*WHAT TO WORK ON*. As the answer, return precisely the lines from the one containing "Given: Click the" to the final line of the material below, inclusive, and omit every picture.

*SOURCE DATA*.
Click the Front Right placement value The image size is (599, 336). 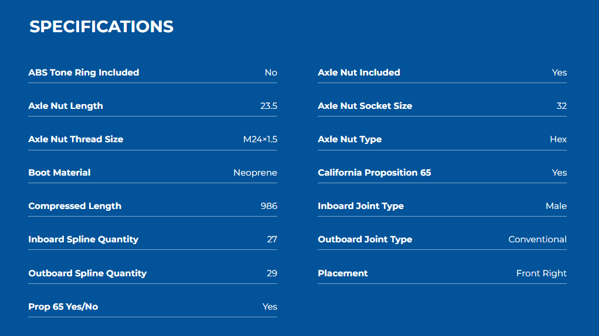pyautogui.click(x=542, y=273)
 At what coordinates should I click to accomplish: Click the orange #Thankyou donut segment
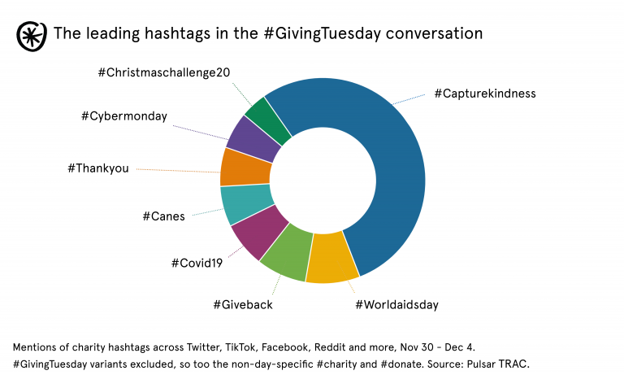coord(244,167)
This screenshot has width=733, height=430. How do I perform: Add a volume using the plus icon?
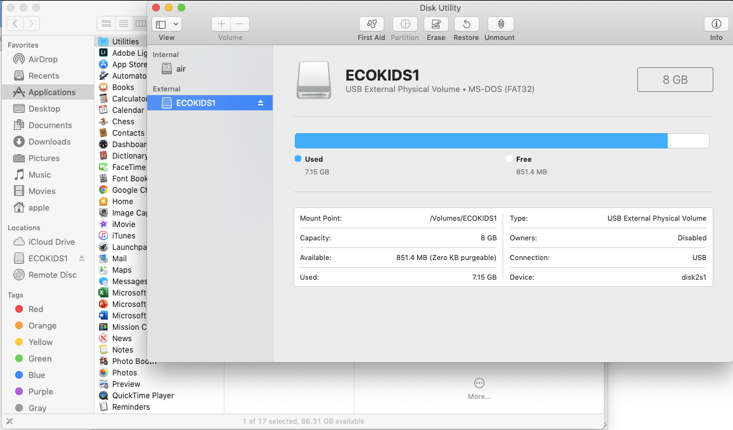coord(221,23)
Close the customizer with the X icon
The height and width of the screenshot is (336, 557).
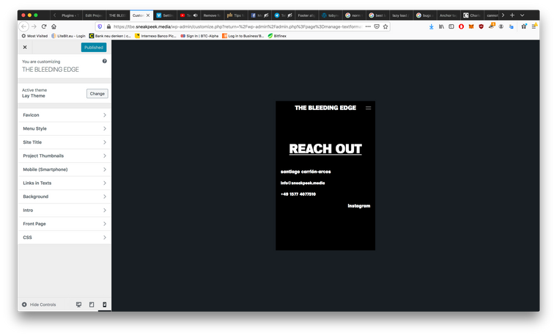[x=25, y=47]
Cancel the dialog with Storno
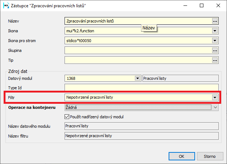Image resolution: width=227 pixels, height=164 pixels. click(209, 156)
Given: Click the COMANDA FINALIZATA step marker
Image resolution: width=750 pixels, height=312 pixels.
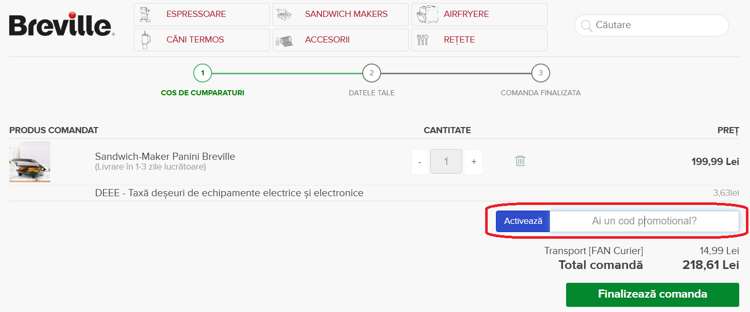Looking at the screenshot, I should tap(540, 73).
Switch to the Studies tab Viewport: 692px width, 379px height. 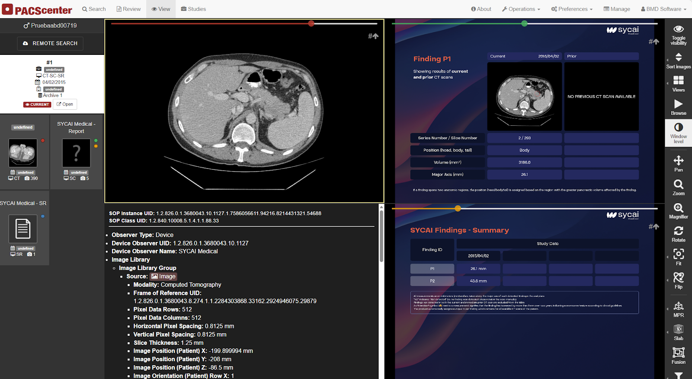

*ANSWER SPACE*.
Given: Click the COMANDA FINALIZATA step marker
Image resolution: width=750 pixels, height=312 pixels.
Looking at the screenshot, I should tap(540, 73).
Switch to the Studies tab Viewport: 692px width, 379px height. 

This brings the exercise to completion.